エッセンスを紹介します。敗戦の7つの理由は、以下のとおり。
1.戦略性
日本人は、「大きく」考えることが苦手。俯瞰的な視点から最終目標への道筋をまっすぐ作ることができない。
(例:レイテ海戦やミッドウェー海戦、南洋諸島占領では、短期的な勝利にこだわり、最終的な目標達成につながらなかった)

2.思考法
日本人は革新が苦手で、錬磨が得意。気力や精神力で達人を目指すが、創造的破壊には敗れる。
(例:インパール作戦では、既存の戦い方をしない敵軍に混乱し、白兵戦の精鋭部隊は無力化された)

3.イノベーション
日本人は自分でゲームのルールで創作することができず、既存のルールへ習熟すること目指す。
(例:航空機の戦法がベテランパイロットの1対1対決から、複数対複数機に変化。
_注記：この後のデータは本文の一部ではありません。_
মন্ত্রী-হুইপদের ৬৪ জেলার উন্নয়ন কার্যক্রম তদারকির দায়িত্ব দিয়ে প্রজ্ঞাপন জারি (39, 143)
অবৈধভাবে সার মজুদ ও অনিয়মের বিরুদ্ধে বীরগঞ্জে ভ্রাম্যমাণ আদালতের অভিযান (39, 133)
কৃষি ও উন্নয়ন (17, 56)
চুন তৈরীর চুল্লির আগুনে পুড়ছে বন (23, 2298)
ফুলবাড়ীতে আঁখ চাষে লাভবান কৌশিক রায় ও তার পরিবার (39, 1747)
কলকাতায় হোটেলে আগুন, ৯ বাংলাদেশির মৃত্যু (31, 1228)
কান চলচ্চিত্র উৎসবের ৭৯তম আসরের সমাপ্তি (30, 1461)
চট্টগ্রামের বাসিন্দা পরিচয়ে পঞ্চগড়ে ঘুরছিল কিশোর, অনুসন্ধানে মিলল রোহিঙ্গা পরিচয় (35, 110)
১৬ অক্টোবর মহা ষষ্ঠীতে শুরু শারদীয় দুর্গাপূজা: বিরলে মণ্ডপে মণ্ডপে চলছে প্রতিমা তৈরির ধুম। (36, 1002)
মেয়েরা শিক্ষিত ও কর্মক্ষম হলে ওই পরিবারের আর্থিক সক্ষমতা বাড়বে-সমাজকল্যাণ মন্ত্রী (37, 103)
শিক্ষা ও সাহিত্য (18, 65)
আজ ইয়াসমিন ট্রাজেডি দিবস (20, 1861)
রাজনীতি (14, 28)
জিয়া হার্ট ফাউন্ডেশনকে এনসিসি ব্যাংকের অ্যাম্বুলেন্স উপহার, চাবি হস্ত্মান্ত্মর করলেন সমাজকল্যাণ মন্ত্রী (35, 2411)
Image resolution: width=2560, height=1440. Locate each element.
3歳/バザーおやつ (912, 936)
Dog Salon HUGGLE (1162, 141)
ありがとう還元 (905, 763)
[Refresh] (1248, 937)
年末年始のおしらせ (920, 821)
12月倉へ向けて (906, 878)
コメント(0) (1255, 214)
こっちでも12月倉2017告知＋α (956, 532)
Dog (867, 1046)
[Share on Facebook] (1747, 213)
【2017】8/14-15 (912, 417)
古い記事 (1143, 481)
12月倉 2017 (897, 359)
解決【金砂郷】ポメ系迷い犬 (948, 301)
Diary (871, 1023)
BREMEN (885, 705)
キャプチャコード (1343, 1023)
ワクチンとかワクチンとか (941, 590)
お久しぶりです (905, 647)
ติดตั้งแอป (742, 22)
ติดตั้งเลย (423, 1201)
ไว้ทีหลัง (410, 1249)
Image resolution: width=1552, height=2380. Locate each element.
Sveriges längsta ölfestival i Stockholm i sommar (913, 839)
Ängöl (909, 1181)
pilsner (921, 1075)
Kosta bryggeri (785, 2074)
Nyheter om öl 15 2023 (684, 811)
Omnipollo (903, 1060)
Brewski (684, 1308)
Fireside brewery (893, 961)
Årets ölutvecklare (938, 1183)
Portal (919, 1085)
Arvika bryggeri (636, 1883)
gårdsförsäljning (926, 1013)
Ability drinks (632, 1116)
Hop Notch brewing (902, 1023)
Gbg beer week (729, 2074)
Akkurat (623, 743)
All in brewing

既存の必勝法は常に変化しているが、既存の戦法にこだわって失敗した。電探の価値を理解せず、成功の芽のあったレーダーの技術開発を断念させてしまった)

4.型の継承
日本人はいったん成功した型・方法に依存しがち。日本人の文化と組織には、変革イノベーションの芽をつぶしてしまう要素がある。
(例:白兵銃剣主義の時代が終わっていても、日本陸軍は既存の方針を撤回しなかった)

5.組織運営
日本人のトップは、現場活用が下手。
(例:戦闘機の運用を知らない大本営作戦司令部が、現地指揮官の意見を聞かず、ラバウル航空基地から1000kmも離れたガダルカナル島への攻撃を指示し、熟練パイロットと戦闘機を多数失った)
珊瑚海海戦後、米海軍は敗北の原因を戦闘機隊エリートのジョン・サッチ等のパイロットを直接、本国海軍航空局に呼び出し、意見を求め、「サッチ・ウィーブ」戦法を生み出した。またF4Fを製造するグラマン社のルロイ・グラマン社長自ら真珠湾に飛び、米軍パイロットにインタビューし、F6Fの量産時期を早めた。
日本人は「縄張り意識」「派閥主義」により、誰もが自分の義務と責任以外に無関心。組織全体を考える人がいなくなり、意思決定は遅れ、新たなアイデアも殺す。また重要な情報が組織内で濾過・要約されて、トップには重要な情報が届かない。いざ誰かの失敗で危機が発生した時には、最高経営者がフィルタリングされた情報しか持たず、状況を十分知っていないので、どう対処していいのか判断できなくなる。

6.リーダーシップ
日本人には、現実を直視し優れた判断を下すリーダーを選ばない土壌がある。そのリーダーは階級の上下を超えて、他者の能力を理解し、他者の視点を活用することを知らない。
(例:やる気と気合い、大言壮語を見せる者を賞賛し、リーダーに選んでいた。ノモンハン事件失敗の責任者である辻政信参謀、インパール作戦失敗の責任者である牟田口中将らは、客観的判断に誤りがあったにもかかわらず、降格されなかった。作戦の客観的評価と蓄積は軽視され、優れた判断能力は昇進の必須条件ではなくなった。ガダルカナルで、辻参謀と意見対立した、合理的な思考を持つ川口清健少将を上層部は罷免した。インパール作戦や沖縄戦で、合理的な思考から作戦に対して寄せられた指摘、問題点を上官たちはことごとく無視した)

7.メンタリティ
日本人には、「空気」の存在や、厳しい現実から目を背け、さらに危険な思考へ足を踏み外す思考が集団感染しやすい。
(例:合理的な議論を行わず、問題の全体像を一つの小さな正論から、その場のムードを染め上げてしまう。戦略的に価値のない、護衛航空機をつけない戦艦大和の沖縄特攻もそのひとつ。正しい警告を無視し、集団浅慮の状態になり、こうであってほしいという希望的観測に心理依存してしまった)

<私見>
すべて当時の分析が、現代日本にもそのままほとんどあてはまるのではないでしょうか?であれば、我々は半世紀の旧日本軍の失敗から何も学んでいないことになります。まじめな話、きちんと先達のやってきたことを理解し、これを体得し、将来に活かせないならば、靖国神社に眠る戦死者、英霊200万人に対して申し訳が立ちません。